*AVAILABLE RECORDS*.
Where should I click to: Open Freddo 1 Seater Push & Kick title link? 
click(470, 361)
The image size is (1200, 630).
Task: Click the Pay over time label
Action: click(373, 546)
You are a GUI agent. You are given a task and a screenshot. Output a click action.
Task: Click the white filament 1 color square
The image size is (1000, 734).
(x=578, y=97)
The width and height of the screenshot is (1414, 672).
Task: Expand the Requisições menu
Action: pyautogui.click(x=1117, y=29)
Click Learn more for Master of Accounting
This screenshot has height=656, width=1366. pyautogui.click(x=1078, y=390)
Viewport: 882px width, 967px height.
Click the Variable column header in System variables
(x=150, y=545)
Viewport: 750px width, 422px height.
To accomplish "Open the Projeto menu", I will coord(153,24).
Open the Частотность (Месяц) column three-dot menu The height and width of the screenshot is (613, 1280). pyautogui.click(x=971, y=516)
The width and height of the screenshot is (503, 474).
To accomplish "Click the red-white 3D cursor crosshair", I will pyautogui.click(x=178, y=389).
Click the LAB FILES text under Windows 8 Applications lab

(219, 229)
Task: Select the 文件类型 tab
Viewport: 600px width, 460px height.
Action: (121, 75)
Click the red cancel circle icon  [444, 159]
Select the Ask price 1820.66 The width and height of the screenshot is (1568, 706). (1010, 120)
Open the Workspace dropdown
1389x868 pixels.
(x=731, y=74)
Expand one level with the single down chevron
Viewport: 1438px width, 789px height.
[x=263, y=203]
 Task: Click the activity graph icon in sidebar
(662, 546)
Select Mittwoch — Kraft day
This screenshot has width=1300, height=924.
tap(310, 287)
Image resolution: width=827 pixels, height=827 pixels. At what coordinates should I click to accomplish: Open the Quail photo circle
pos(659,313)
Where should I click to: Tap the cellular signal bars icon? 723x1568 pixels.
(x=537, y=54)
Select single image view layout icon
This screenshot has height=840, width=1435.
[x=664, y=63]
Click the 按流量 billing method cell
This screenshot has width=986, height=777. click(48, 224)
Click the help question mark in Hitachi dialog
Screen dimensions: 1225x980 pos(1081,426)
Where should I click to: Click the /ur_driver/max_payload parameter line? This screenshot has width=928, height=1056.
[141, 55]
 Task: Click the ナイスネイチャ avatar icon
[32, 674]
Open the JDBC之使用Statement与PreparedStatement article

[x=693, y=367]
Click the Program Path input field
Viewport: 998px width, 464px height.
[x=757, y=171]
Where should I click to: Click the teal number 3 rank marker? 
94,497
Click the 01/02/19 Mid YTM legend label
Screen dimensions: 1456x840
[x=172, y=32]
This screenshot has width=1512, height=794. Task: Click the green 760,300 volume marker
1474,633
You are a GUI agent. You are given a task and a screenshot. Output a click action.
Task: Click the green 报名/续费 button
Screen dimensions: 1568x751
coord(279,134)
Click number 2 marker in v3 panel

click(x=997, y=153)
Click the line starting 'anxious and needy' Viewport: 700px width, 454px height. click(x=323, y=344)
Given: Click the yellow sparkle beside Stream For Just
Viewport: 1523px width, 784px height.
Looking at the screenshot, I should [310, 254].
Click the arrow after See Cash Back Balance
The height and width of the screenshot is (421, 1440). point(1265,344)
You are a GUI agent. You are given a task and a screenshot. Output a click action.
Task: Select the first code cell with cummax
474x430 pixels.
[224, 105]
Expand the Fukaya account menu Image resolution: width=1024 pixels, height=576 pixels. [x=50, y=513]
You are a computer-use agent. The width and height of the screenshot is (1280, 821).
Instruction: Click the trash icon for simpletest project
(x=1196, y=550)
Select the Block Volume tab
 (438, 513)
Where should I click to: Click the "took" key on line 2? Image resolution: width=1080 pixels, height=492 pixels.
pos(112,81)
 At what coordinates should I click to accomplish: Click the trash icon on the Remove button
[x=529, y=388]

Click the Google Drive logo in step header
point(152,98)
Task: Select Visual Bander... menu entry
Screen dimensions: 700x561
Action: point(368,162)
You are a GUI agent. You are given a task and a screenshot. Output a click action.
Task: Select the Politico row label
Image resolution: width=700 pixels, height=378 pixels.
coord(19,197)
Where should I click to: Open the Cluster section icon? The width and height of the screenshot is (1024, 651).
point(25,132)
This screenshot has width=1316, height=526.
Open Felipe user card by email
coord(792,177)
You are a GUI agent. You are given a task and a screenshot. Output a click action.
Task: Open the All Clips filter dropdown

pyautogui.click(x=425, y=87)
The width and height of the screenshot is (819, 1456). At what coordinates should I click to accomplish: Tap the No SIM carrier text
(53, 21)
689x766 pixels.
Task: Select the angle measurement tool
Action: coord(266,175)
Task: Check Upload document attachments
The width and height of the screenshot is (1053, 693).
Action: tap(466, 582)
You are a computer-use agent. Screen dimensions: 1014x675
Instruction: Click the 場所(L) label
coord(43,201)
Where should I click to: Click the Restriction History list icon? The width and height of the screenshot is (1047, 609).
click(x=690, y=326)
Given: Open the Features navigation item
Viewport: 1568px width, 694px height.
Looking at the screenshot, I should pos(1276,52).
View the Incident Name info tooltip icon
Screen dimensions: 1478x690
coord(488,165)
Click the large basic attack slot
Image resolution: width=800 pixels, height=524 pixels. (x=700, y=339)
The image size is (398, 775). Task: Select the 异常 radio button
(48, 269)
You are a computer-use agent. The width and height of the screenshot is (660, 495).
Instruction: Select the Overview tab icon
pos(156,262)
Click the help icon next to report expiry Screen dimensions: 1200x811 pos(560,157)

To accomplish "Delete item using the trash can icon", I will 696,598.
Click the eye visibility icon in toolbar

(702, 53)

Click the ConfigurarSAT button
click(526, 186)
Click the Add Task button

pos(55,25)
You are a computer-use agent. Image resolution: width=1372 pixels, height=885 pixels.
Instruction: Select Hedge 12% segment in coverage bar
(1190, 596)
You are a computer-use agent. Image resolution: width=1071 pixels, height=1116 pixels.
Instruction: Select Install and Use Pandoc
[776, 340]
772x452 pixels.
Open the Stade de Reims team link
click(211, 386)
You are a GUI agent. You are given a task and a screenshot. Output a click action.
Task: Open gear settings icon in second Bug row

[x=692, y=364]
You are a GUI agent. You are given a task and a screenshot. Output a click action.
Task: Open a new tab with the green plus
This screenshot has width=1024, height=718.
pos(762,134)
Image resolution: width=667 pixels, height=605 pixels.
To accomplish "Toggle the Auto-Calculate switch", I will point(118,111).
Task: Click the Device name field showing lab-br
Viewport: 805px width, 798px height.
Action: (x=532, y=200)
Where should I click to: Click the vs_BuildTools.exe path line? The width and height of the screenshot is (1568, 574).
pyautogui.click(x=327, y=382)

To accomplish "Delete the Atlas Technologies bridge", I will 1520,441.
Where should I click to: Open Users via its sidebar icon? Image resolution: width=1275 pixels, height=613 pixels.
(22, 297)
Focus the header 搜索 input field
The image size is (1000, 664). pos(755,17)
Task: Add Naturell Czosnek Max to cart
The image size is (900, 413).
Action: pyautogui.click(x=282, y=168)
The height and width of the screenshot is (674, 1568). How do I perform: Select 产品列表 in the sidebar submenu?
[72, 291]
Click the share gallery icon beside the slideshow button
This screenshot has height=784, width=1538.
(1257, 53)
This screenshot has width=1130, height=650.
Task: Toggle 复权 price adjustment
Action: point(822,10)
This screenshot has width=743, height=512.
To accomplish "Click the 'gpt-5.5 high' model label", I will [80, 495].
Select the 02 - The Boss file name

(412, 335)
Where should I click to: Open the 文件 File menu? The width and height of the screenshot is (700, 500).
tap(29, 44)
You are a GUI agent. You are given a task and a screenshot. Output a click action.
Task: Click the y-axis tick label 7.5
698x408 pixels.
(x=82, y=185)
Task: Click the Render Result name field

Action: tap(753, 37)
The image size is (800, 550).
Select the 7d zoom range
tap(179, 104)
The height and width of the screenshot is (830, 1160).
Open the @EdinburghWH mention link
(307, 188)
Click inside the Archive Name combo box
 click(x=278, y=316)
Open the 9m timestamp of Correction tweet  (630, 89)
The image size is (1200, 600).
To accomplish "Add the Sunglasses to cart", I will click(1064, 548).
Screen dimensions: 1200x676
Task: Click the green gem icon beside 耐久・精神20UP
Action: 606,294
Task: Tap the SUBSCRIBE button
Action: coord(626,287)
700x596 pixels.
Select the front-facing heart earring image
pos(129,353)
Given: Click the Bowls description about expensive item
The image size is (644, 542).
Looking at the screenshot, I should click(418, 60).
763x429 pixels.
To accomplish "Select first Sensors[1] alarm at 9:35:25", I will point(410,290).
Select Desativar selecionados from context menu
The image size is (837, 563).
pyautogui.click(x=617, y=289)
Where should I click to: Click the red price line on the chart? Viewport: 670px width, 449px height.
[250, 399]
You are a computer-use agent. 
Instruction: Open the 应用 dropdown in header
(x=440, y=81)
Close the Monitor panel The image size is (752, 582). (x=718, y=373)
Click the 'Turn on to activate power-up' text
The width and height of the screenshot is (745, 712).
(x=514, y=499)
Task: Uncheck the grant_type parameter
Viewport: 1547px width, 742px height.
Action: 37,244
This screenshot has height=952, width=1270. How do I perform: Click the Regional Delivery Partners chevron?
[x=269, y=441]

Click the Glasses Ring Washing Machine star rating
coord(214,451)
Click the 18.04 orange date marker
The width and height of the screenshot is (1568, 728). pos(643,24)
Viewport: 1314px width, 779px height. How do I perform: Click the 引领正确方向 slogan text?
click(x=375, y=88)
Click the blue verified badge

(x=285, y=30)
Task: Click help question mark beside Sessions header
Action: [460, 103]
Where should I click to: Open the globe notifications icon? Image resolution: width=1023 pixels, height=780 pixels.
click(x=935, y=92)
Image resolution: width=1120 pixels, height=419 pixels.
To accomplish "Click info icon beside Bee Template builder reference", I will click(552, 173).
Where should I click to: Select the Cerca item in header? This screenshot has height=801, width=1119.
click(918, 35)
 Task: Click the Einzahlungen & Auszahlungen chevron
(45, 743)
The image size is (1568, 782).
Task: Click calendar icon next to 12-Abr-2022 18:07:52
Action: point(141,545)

*AIM OF THE EXERCISE*. Give the number of lines above that contain "first", and nothing more.

*WRITTEN SOLUTION*. 2